So I went camping this weekend, which was pretty great over all (I tried smores for the first time!) That being said, I actually had a moment when I mentally flinched at something someone said that clearly gendered me, which is strange because I'm usually pretty chill about it, not including when my roommate is wierd about/blatantly points out my breasts --protip: just 'cause you're not attracted to them doesn't mean you've got to make them out to be alien life forms-- and it took me by surprise.
Basically, we were talking about washrooms, and how they're gendered, and one of my friends who is physically female and identifies as "whatever" said something along the lines of "I've gotten harassed in female bathrooms because people think I'm a guy. I've never gotten it in guys' bathrooms, because guys just don't care, and they dont' look. *You*" (to me) "could go into a guys' bathroom and they probably wouldn't notice. A bride in full wedding regalia could go in and they probably wouldn't notice."
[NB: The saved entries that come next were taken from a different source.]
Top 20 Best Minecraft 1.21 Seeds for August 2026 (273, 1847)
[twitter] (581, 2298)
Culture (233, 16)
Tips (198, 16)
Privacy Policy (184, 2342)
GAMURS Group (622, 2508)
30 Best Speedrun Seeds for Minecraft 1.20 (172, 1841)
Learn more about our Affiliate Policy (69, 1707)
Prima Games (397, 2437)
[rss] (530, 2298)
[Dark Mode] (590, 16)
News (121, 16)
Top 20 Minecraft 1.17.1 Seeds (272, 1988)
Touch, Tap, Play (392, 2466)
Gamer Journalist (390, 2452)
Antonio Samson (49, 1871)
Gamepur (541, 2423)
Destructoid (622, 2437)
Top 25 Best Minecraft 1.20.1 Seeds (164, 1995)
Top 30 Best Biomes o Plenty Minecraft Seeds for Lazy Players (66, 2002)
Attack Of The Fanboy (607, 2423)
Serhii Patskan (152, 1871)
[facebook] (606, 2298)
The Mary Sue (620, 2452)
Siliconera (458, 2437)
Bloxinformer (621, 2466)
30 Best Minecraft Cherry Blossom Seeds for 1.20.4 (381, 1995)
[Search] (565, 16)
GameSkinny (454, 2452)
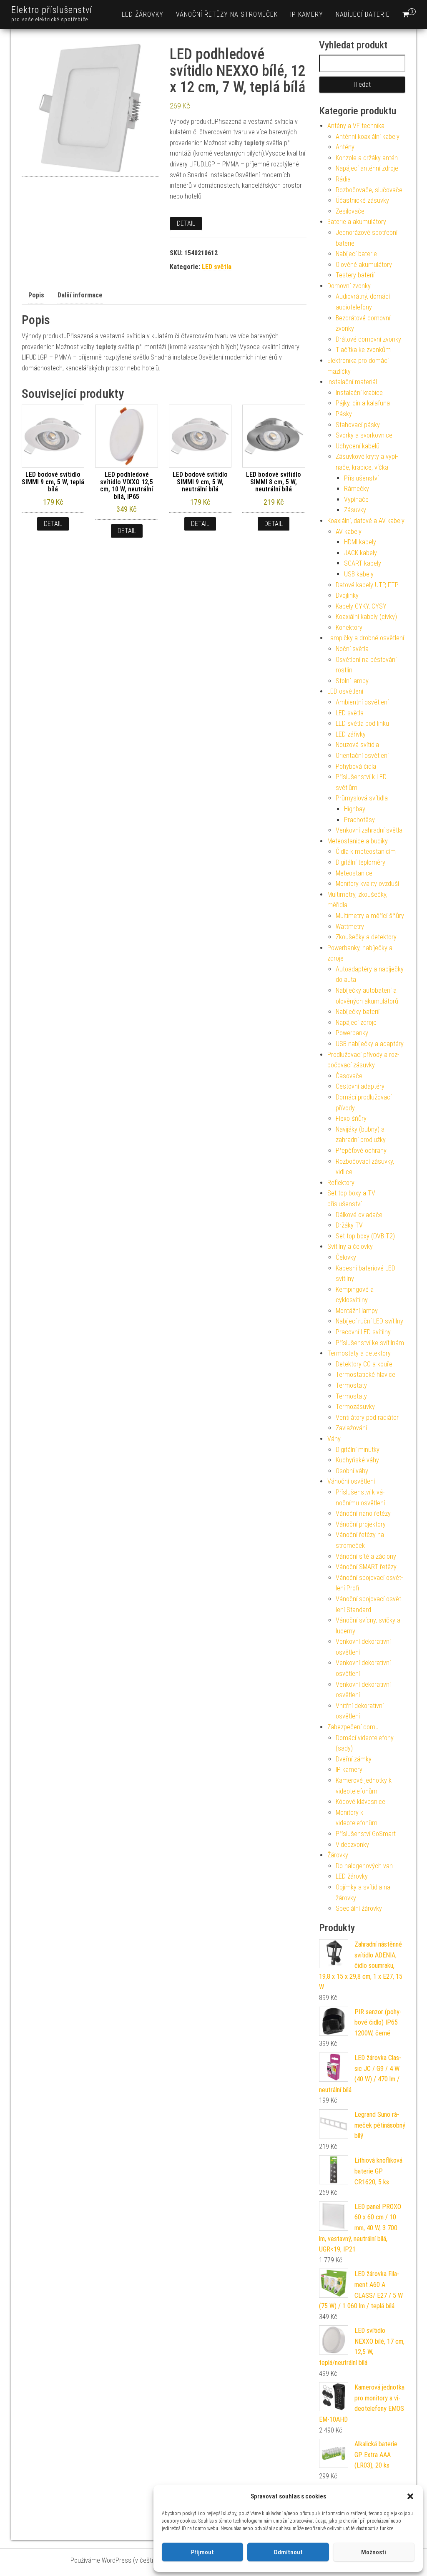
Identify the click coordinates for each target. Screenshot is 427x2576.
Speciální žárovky (359, 1908)
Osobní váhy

Ironically, that day I was wearing baggy shorts and an oversized tshirt, with my breasts bound and my hair tied back and tucked under my hoodie. I'm doin' it wrong, guys, I don't even know. And then her comment sent me into a spiral of 'Maybe there's some super sekrit trick to not looking like a super girly girl or what have you that you can only find by being able to see, I'd be superfucking happy with looking androgynous or like a boy who looks like a girl ok' I mean, partly it was because I had spent all day in the sun and was feeling kind of physically shitty already, and I'd just been writing a genderqueer character so I was more aware of it (not that you can be unaware of gender when you hang out with my friends, we're sort of those crazy academics/advocates), but I was still surprised by how much that bothered me. I'd forgotten about it by that night (mint baileys is really good you guys) but by Sunday it was bothering me again, so I figured I'd write it out somewhere, because I'd feel silly telling my friends about it and it really oughtn't be bothering me.
Comments
Hm. The observation about
Hm. The observation about the guys' bathroom is interesting. I've only ever been on the side of getting flak in the women's room because I look like I belong in the men's room. But I don't. And I really wish I could walk into a washroom and feel comfortable about the gendered aspect of it. If you don't fit squarely in the male or female box, washrooms are potentially a place of perpetual awkwardness.
I'm not a huge fan of any Baileys. I really wish I was because it's something I wish I could sit around enjoying, but I don't like it. Maybe I'll give it another go sometime.
Mmhm, bathrooms are a really
Mmhm, bathrooms are a really wierdly gendered thing. I mean... why are they so super-segrigated in the first place? Everybody has to use them, it's not a shameful thing. Idk.
Oh man, ok, no. I usually hate Baileys, but we just poured cups of milk and then added shots of mint baileys to taste with some ice. Like a minty milkshake. so good.